At a high level, Modal provides the infrastructure teams need to run large-scale AI workloads like inference, training, batch processing, and sandboxes. The platform offers primitives like queues, volumes, and dictionaries, and runs on a custom container runtime built for low-latency execution across thousands of CPUs and GPUs. Everything is accessible through a Python SDK that makes launching and scaling workloads feel like running code locally.

At Open House, Ro shared an example using OpenAI’s Whisper model for speech-to-text. A user defines a function, specifies the GPU (in this case, an NVIDIA L40), sets up the image with the necessary libraries, and runs it with modal run. Within seconds, the container spins up, processes the audio, and outputs a transcription (MLK’s “I Have a Dream” speech).

Behind the scenes, Modal orchestrates containers and compute across multiple clouds. But from the developer’s perspective, it’s just Python. That seamless abstraction is a big reason why teams at Scale, Meta, Mistral AI, Harvey, Ramp, Lovable, Quora, Substack, Cartesia, and elsewhere choose Modal to power their AI workloads.

Why Modal chose ClickHouse #

But making infrastructure disappear is only half the job. As Ro puts it, “Modal makes it super easy to run your code in the cloud—but once it’s running, a lot of our users care about how that code is doing. Are there issues? Are there things we need to debug?”

“As a company, we care a lot about observability for our customers,” he adds. “That requires us to build out integrated logging and full visibility into every function, container, and workload.”

One of the first observability features they built was a real-time logs view so users could inspect the output of their functions as they ran. But as more users came online and workloads grew, the system started to break down. “We started running into scaling issues with writes and reads,” Ro says. “So we sat down and said, okay, what do we do now?”

They considered building something custom. But around the same time, ClickHouse Cloud launched. “We heard really good things,” Ro says. “We decided to give it a go.”

The early returns were promising. “It turns out ClickHouse is super fast—we were all very impressed,” he says. At Open House, he shared an example from their production logs table: scanning over 100 million rows to find lines containing the string error. “We can do that in less than four seconds,” he explains.

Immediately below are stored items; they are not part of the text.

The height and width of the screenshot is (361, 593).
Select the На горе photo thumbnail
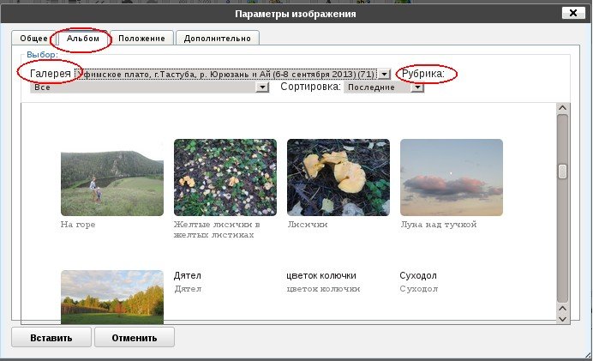tap(112, 177)
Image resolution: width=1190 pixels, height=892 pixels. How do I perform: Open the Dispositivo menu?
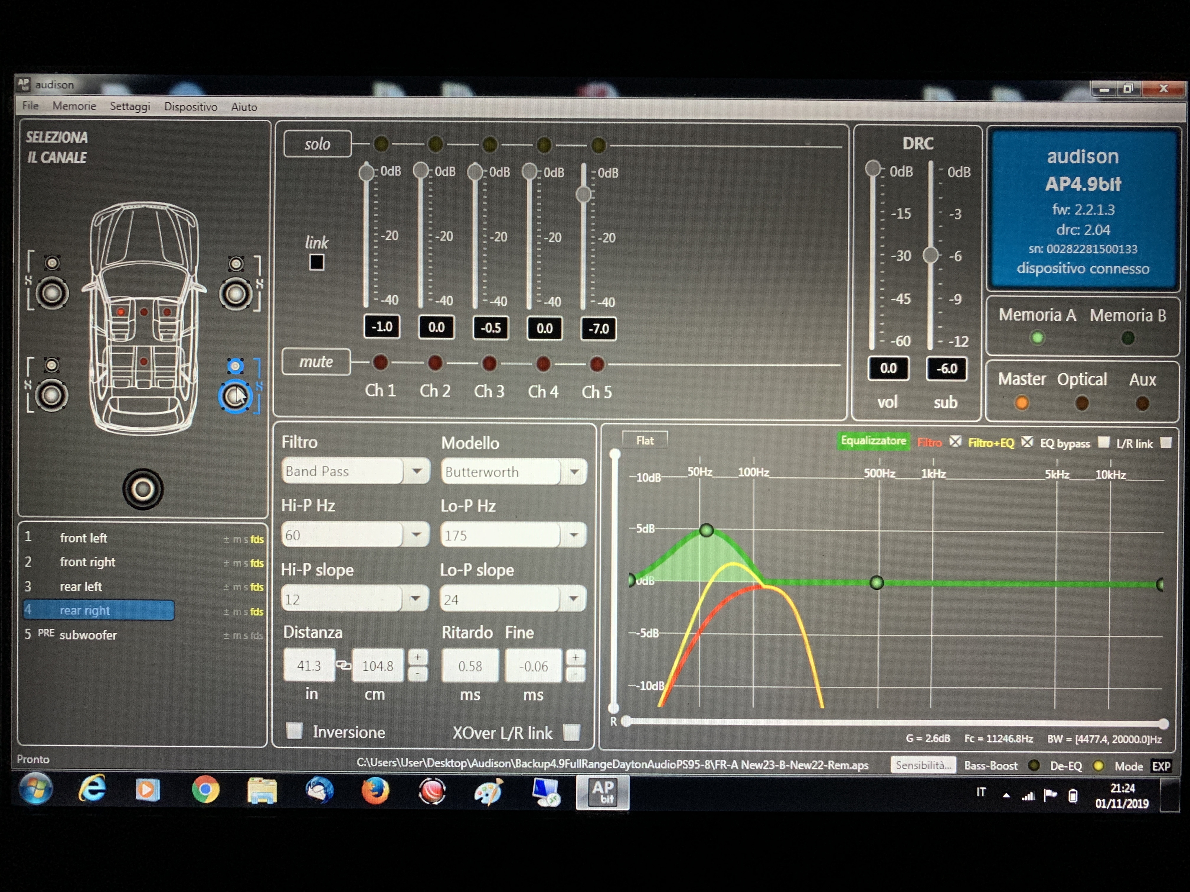190,106
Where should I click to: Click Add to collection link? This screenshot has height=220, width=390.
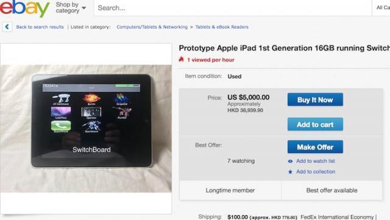tap(316, 171)
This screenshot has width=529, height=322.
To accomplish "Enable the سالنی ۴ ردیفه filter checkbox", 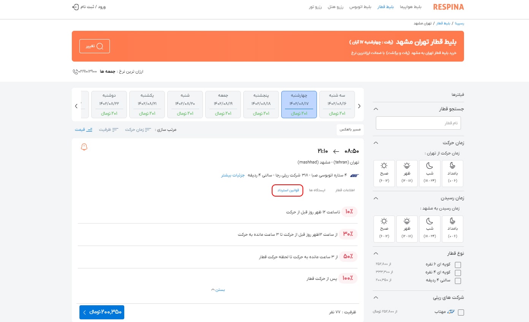I will 458,281.
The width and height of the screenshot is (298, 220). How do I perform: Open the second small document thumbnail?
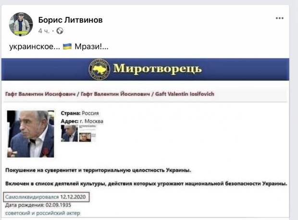coord(87,134)
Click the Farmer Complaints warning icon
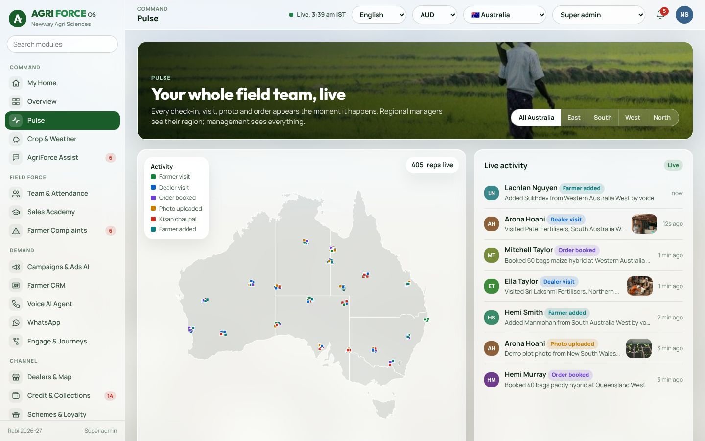The width and height of the screenshot is (705, 441). (x=16, y=231)
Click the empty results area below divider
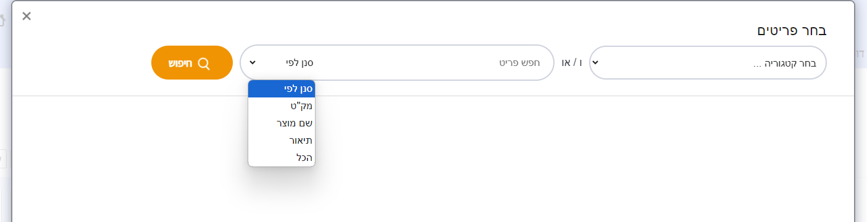 coord(556,159)
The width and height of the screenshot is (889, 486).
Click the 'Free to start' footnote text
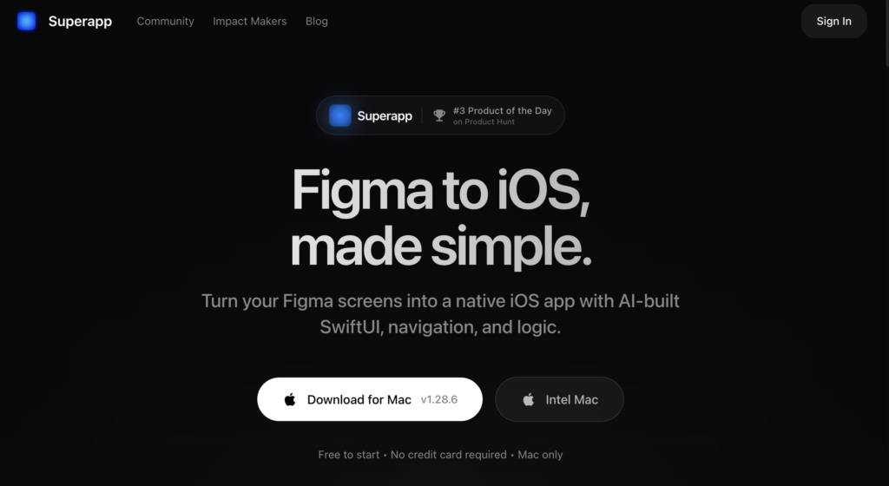[x=349, y=454]
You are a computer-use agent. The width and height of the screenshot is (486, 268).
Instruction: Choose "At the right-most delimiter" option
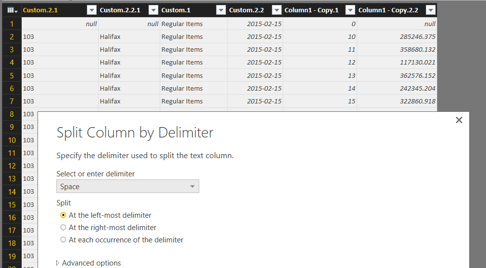tap(63, 228)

That kind of speed opened the door to new features like instant search, a frontend interface that lets users filter logs in real time. “Fun fact,” Ro says, “two years ago, when I joined Modal, this was the first feature I built—and my first experience with ClickHouse. It was great.”

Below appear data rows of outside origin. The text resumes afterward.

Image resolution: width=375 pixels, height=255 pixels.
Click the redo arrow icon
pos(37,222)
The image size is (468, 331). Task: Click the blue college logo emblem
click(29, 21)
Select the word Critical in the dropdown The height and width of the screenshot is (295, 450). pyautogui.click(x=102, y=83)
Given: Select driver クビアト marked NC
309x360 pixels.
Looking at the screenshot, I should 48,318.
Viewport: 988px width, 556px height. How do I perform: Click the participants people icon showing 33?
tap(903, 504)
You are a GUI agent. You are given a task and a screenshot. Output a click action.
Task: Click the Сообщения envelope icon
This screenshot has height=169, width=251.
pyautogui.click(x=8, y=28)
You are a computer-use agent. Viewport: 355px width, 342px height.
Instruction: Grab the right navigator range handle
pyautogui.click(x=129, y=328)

Three dashboards powered by one ClickHouse table #

At Open House, Ro walked through three real-time dashboards, each powered by ClickHouse, that give Modal’s customers visibility into how their code is running in the cloud.

The first is the Function Page, which shows how a given function is scaling over time. Engineers can see when calls started, how long they took, and whether they completed successfully.

The second is the Function Call Timeline, which traces the lifecycle of a single function call. It breaks things down into three stages: how long the call spent in queue, how long the container took to cold-start, and how long the function took to run.

The third is Performance Metrics, which shows high-level latency trends across many calls. “Our customers really care about how their functions are doing in production,” Ro says. Users can inspect execution time, queue time, and end-to-end latency, and track percentile curves (e.g. P50, P90, P99) to understand how performance varies under load.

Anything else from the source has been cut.